Race to find missing navy vessel as authorities warn oxygen in KRI Nanggala-402 will run out within 24 hours

Guardian staff and agencies

 

Indonesia’s president has ordered an all-out effort to find The missing submarine in a race against time to save the 53 crew, whose oxygen supply was only expected to last another 24 hours.

As the US military said on Thursday that it was joining the search, the Indonesian navy said its ships had found an unidentified object at a depth of 50-100 metres (165-330ft).

But hope was beginning to run out for the crew on board the KRI Nanggala-402, which went missing early on Wednesday during a torpedo drill.

“I have ordered the military chief, navy chief of staff, the search and rescue agency and other instances to deploy all the forces and the most optimal efforts to find and rescue the submarine crew,” Indonesia’s president, Joko Widodo, said on Thursday. “The main priority is the safety of the 53 crew members.”

Yudo Margono, the navy chief of staff, said the search was being aided by calm conditions but the crew’s air supply would last only until Saturday.

“Hopefully before they can be found, the oxygen will be enough,” he told a news conference in Bali, adding that the submarine had been cleared for use and was in good condition.

The diesel-powered KRI Nanggala 402 was participating in a training exercise on Wednesday when it missed a scheduled reporting call. Officials reported an oil slick and the smell of diesel fuel near the starting position of its last dive, about 96km (60 miles) north of Bali, though there was no conclusive evidence that they were linked to the submarine.

Yudo Margono said rescuers had found an unidentified object with high magnetism at a depth of 50-100m (165-330ft) and that officials hoped it was the submarine.

He said they were waiting for a navy ship with underwater detection facilities to arrive in the area before they could investigate further.

Indonesia said several countries had responded to requests for assistance, with Malaysia and Singapore sending ships, and Australia offering “help in any way we can”. The US defence department was sending “airborne assets” to assist in the submarine search, Pentagon spokesman John Kirby said on Twitter.

The Indonesian navy believes the submarine sank to a depth of 600-700m (2,000-2,300ft) – three times greater than the depth at which pressure would begin to crush the vessel.

Ahn Guk-hyeon, an official from South Korea’s Daewoo Shipbuilding and Marine Engineering, which refitted the vessel in 2009-2012, said the submarine would collapse if it goes deeper than around 200m.

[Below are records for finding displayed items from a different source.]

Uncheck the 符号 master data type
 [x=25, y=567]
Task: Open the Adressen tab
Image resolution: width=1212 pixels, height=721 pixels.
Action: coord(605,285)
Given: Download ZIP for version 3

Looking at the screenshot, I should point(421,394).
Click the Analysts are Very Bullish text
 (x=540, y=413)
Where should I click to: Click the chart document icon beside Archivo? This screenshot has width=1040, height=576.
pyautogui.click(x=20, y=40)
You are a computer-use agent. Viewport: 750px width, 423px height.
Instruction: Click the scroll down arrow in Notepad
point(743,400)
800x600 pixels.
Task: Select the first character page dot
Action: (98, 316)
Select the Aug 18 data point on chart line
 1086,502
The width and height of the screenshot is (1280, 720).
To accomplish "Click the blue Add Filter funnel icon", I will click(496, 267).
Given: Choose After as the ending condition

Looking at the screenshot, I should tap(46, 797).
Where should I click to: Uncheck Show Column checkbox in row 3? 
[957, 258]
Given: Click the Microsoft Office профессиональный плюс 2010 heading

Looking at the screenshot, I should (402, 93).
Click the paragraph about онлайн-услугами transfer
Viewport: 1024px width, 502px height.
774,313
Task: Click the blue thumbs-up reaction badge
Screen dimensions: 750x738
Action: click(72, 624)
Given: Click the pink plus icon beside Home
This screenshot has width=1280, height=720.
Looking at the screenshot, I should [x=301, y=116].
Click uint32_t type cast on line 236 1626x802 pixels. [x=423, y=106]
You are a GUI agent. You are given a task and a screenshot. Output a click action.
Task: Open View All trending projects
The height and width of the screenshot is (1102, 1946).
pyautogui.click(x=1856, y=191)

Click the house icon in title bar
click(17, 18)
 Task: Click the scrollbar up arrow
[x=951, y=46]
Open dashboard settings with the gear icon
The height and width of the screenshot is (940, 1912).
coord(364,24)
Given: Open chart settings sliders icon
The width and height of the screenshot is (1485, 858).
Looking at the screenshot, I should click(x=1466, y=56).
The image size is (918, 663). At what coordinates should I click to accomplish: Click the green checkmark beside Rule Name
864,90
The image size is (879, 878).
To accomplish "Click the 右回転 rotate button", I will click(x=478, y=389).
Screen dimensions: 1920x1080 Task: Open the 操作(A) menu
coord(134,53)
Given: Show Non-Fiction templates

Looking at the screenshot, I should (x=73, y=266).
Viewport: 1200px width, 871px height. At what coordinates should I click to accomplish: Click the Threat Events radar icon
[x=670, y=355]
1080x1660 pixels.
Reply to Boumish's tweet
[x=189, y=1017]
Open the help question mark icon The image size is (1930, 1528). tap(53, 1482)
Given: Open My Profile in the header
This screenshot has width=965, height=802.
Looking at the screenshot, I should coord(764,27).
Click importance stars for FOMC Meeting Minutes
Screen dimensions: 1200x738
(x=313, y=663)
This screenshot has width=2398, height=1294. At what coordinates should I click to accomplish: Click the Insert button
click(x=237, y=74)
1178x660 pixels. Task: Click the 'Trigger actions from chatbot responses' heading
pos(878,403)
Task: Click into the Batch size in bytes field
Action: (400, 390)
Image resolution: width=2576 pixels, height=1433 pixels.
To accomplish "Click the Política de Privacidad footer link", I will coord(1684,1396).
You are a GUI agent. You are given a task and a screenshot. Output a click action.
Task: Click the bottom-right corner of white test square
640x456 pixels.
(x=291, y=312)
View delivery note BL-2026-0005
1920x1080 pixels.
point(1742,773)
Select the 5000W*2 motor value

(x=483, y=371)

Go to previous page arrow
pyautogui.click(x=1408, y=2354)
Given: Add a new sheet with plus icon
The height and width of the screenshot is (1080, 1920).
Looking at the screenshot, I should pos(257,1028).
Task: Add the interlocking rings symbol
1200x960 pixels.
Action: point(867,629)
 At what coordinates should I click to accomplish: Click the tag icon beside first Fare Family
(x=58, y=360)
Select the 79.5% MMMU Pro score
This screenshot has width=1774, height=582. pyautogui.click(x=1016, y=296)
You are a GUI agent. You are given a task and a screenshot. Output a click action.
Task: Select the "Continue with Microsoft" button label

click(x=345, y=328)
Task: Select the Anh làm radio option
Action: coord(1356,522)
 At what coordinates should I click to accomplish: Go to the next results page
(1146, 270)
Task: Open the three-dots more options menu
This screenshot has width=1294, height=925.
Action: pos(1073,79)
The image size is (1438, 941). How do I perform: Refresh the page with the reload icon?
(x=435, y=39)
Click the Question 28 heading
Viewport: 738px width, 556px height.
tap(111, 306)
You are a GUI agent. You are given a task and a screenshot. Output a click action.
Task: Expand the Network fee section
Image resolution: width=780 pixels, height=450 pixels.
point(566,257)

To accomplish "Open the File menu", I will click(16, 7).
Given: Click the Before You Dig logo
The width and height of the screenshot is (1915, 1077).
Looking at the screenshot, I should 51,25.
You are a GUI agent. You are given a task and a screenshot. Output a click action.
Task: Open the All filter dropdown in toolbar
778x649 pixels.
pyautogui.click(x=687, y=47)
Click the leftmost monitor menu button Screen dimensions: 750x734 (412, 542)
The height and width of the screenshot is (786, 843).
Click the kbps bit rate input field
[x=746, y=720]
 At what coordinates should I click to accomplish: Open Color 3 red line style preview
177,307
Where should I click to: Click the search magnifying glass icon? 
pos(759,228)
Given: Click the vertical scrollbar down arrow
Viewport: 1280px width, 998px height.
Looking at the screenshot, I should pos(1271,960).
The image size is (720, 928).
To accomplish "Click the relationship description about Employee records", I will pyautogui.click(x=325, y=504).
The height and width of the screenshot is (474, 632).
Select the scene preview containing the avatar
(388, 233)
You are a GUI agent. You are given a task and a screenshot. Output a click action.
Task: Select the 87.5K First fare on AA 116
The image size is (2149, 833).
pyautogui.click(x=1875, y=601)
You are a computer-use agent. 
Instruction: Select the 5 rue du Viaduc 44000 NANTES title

He said his company upgraded much of the submarine’s internal structures and systems but lacked recent information about the vessel.

Frank Owen, secretary of the Submarine Institute of Australia, also said the submarine could be at too great a depth for a rescue team to operate.

“Most rescue systems are really only rated to about 600m (1,970 feet),” he said. “They can go deeper than that because they will have a safety margin built into the design, but the pumps and other systems that are associated with that may not have the capacity to operate. So they can survive at that depth, but not necessarily operate.”

Owen, a former submariner who developed an Australian submarine rescue system, said the Indonesian vessel was not fitted with a rescue seat around an escape hatch designed for underwater rescues. He said a rescue submarine would make a waterproof connection to a disabled submarine with a so-called skirt fitted over the rescue seat so that the hatch can be opened without the stricken vessel filling with water.

Owen said the submarine could be recovered from 500m without any damage but could not say if it would have imploded at 700m.

The German-built submarine, which has been in service in Indonesia since 1981, was carrying 49 crew members, along with its commander and three gunners, the Indonesian defence ministry said. It had been maintained and overhauled in Germany, Indonesia and most recently in South Korea.